REE14: Stochastic closures for weather and climate modelling

In many applications of fluid dynamics, analytical solutions are out of the question and computational resources are inadequate for a fully resolved numerical solution. It is thus necessary to account for unresolved scales and processes in simulation using some form of sub-grid modelling. This is usually referred to as a closure problem in fluid dynamics and theoretical physics, but as a 'parameterisation problem' in meteorology and climate science. In the past deterministic closures, relating average fluxes to resolved averages have been used. More recently, by generalising the closures to include stochastic parameters it has been found that improved forecasting skill for weather and climate can be achieved.

Aims

It is the aim of this project to investigate how the parameters in a stochastic closure can be estimated by solving the inverse problem of parameter estimation and data assimilation (E&A) using techniques founded upon clear statistical principles. This will require consideration of methods for solving the evolution equations for the conditional probability measures associated with such inverse problems. These problems evolve the joint probability measure of time varying dependent variables and time independent parameters.
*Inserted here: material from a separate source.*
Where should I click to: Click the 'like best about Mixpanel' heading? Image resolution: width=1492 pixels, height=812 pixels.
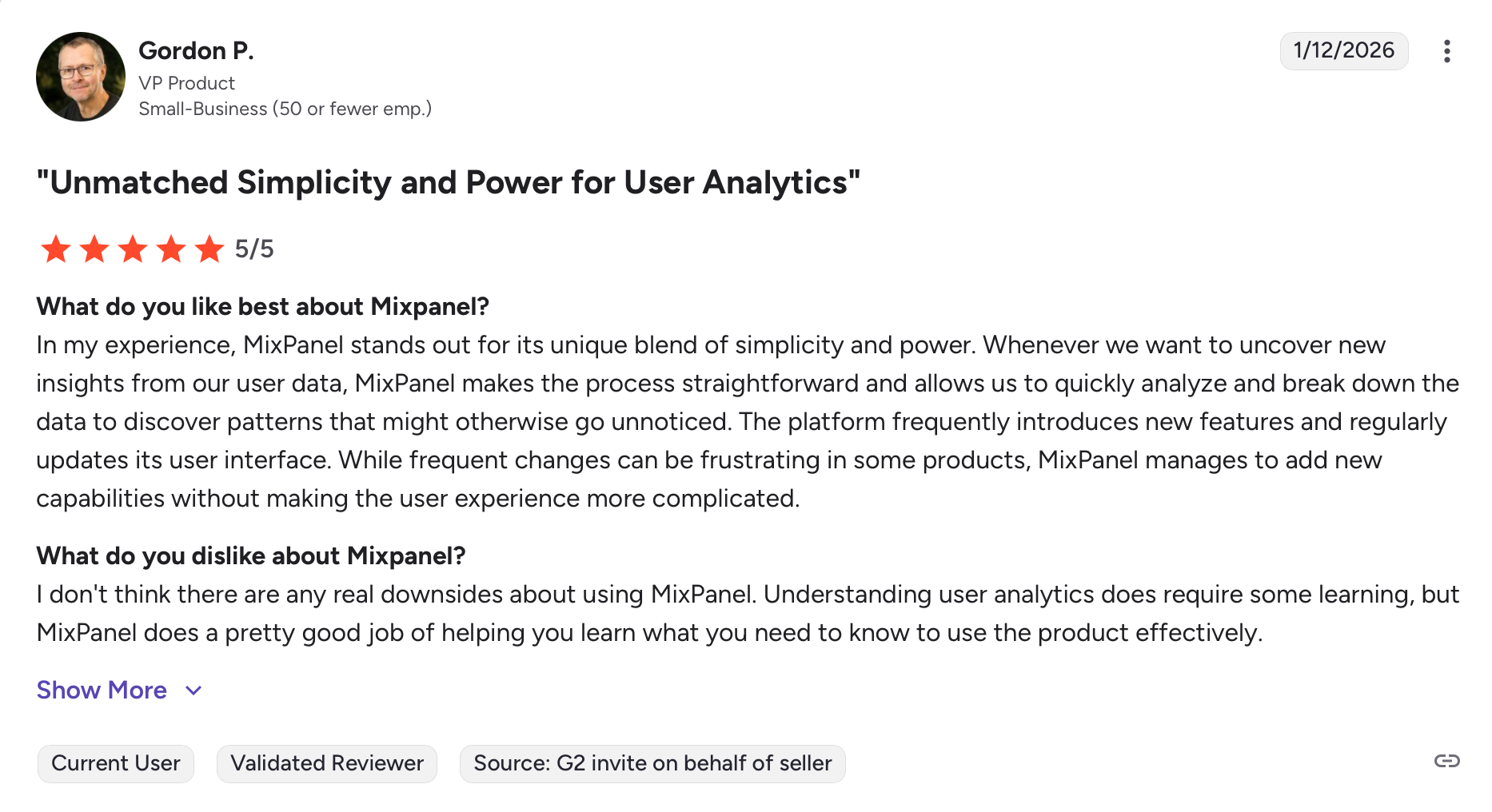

Our principal aims are (i) to consolidate existing research advances into approximation methods that can be applied to problems in the same class as the high dimensional E&A problems encountered in climate research (ii) to show that the approximate probability measures converge to the exact measures of the evolution equation of the conditional measure (iii) to build intuition into the behaviour of the basic equations (for example the Kushner equation of estimation theory) in simple model examples (iv) to apply E&A methods to some models inspired by recent developments in stochastic closure theory by the Exeter group under Frank Kwasniok (v) to provide guidance to software applications developers as to the mathematical architecture required for software development and maintenance regarding principled methods for E&A.

Research Programme

At first some simple low dimensional examples using the simplest and most robust numerical methods, will be studied to build greater intuition and to provide some benchmark results for the more complicated algorithms likely to work in high dimensions. Then the canonical problem used in climate science - the 'Lorenz-96' equations - will be generalised to included deterministic and stochastic parameters. We hope to show that our newly developed E&A methods will work well on such problems. In developing an understanding of the difficulties likely to be encountered in applying the methods to real climate and weather problems the PDRA will make at least one extended visit to KAUST to work with Ibrahim Hoteit and Gera Stenchikov.